One of the notable features of this magazine is its organization: poems are placed in alphabetical order by the author’s last name. This nifty feature makes the search for the works of anyone’s favorite authors easier than usual. In addition to easy access, this issue of Barrow Street is a great read when you are pressed for time, considering that the majority of the featured works are either one or two pages long.
Eve Alexandra opens the issue with a poem titled “Derelict.” The center of the story is a woman and her body:
She sits still, wanting to feel
the way the body contains her, the slope
of her breasts, her shoulders,
neck like the bow of a ship,
hull of her ribs, folded sex,
a wilderness where she herself
has been lost, starved.
The poet explores themes of love and violence as well as the passing of time and transformation. Chilling and intimate, “Derelict” is a striking poem dealing with human nature.
This issue features two poems by Linda Harris Dolan: “let him be right. 2010” and “your personal cheat sheet.” Both poems focus on the speaker’s father suffering from a disease. These two intimate pieces illustrate not only the speaker’s feelings towards her father but also her vulnerability.
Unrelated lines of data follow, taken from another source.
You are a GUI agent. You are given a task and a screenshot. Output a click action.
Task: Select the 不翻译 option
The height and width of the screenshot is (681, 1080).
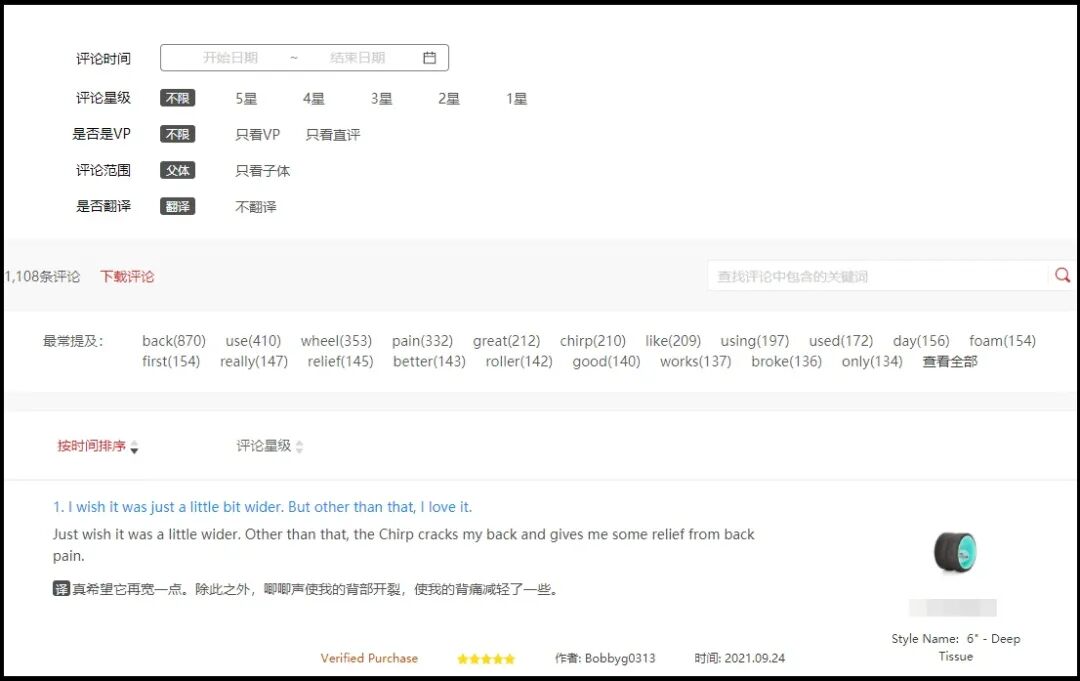click(x=257, y=206)
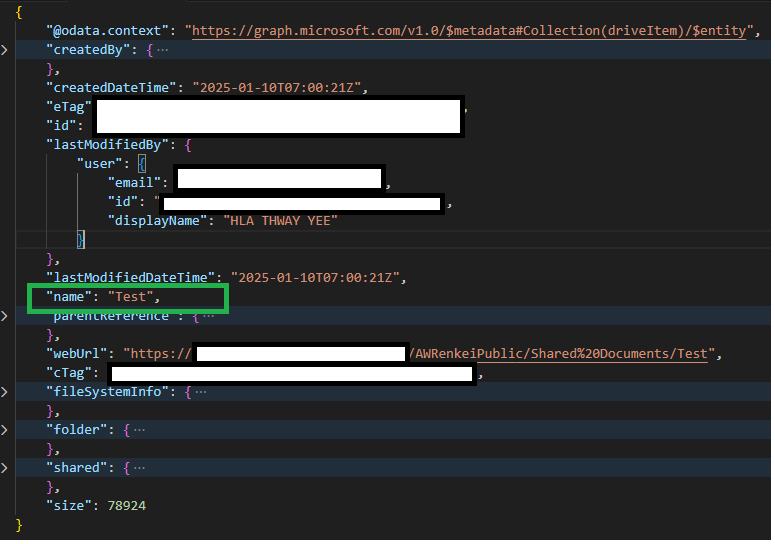Screen dimensions: 775x544
Task: Click the ellipsis after fileSystemInfo brace
Action: coord(200,392)
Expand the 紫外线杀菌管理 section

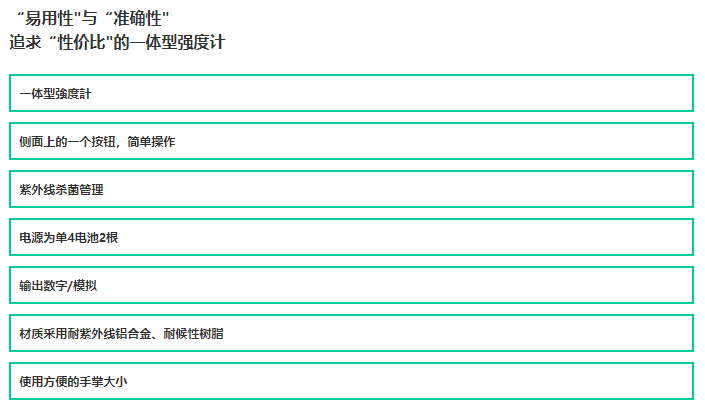[351, 189]
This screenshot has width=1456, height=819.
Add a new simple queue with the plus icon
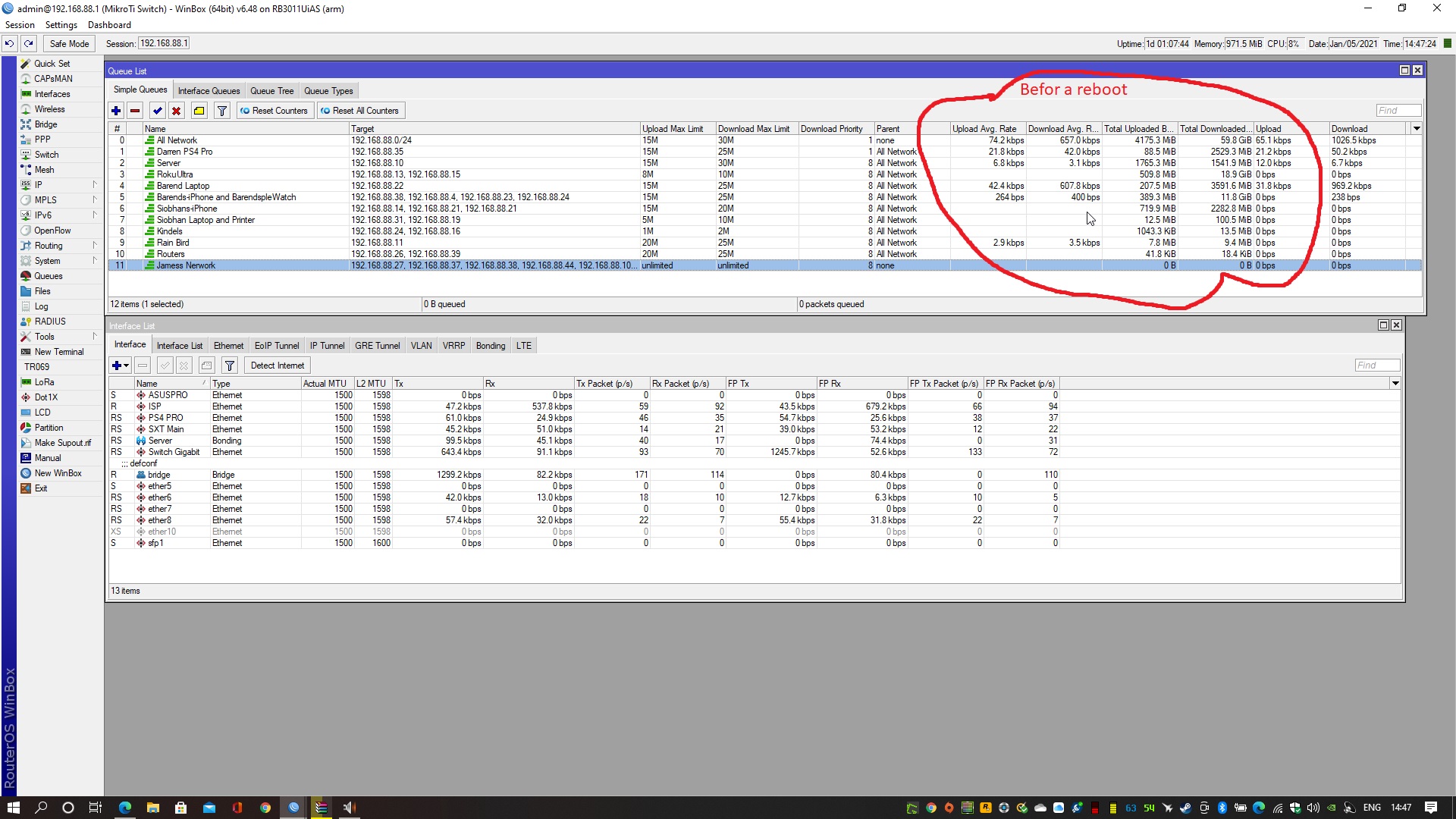click(116, 110)
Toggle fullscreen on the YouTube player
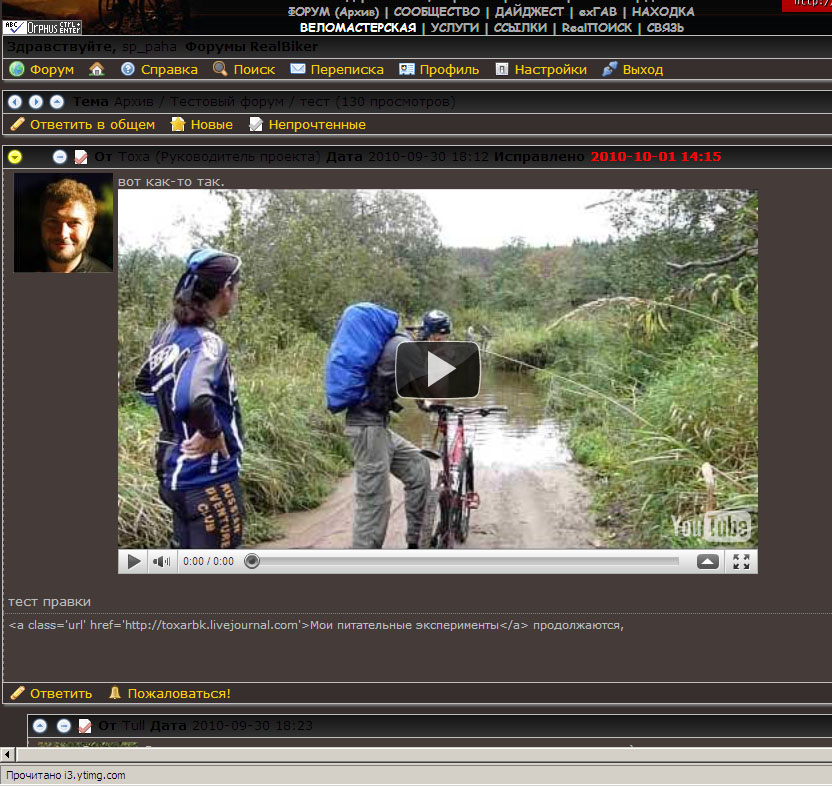Image resolution: width=832 pixels, height=787 pixels. click(x=741, y=562)
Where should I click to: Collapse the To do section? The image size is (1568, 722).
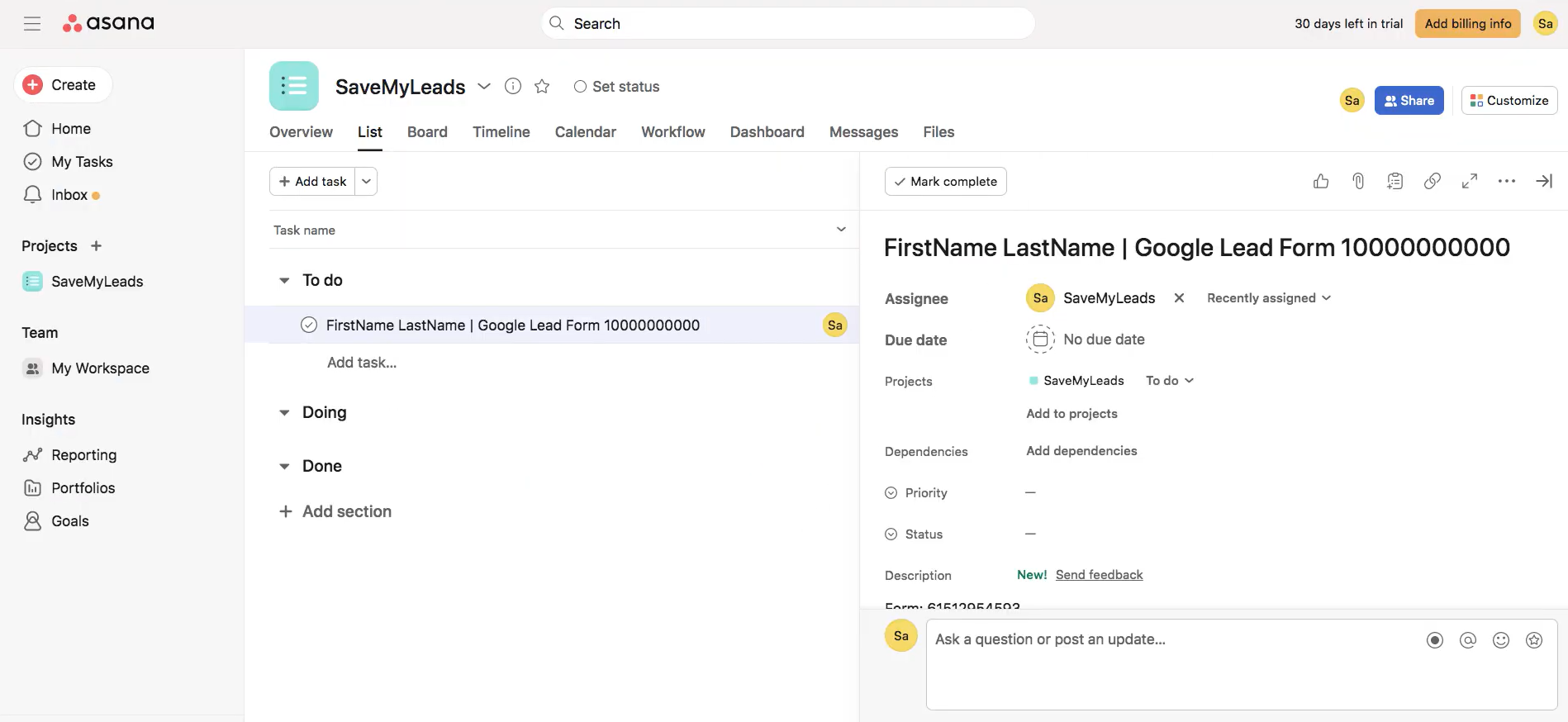[284, 281]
Heather Kirn Lanier’s poem “Things I Heard After My Baby Was Born” lays out some of the phrases the speaker heard as a mother of a child with disabilities: “I can’t imagine what you’re going through. / It doesn’t look like anything is wrong.” or “She’s not damaged goods. / You can always place her in a home.” The phrases reveal deeper issues in a society that sees a child with a disability in terms of lack or deficiency. Lanier includes another voice in the poem that offers some sharp remarks to these dehumanizing phrases: “What I imagine is can’t, / You are anything, going through wrong.” or “She’s a home. / You cannot always place her.” Wittily incisive, this poem works to break stereotypes.
Richard Sime’s poem “Dinner, for Two” is concerned with a familial theme. Unlike Lanier’s work, however, it is less critical and more heartwarming. Sime depicts a kitchen:
The plains surrounded us, treeless
and as flat as the countertop
I’m sitting at. Wind, a lot of it, shakes the winter day as my mother breaks
the eggs into a soup bowl, sprinkles in I don’t know what,
hand-beats it thick, old silver fork on
Old china, pours in some milk.
The speaker watches his mother’s movements as she is making French toast. In this calm piece, Sime illustrates the poetry of everyday life in the simple act of making food.
John A. Nieves’s poem “Break” also deals with an interaction between two people, and calls attention to the issues of our world. While having a casual conversation with a dockworker, the speaker “honestly lost track of in the seaweed, and the beer / cans, and the bobbing plastic bags twenty feet below / our conversation.” The distracted speaker creates the sense of a placid atmosphere as he shares a stick of gum with the lady. This atmosphere, however, is disrupted with a final image of a seagull plunging into the water.
Without any illustrations, except for the cover image, the Winter 2017/18 issue brings a wide variety of poetry into focus. No distractions, no editor’s notes, Barrow Street delivers art in its pure form.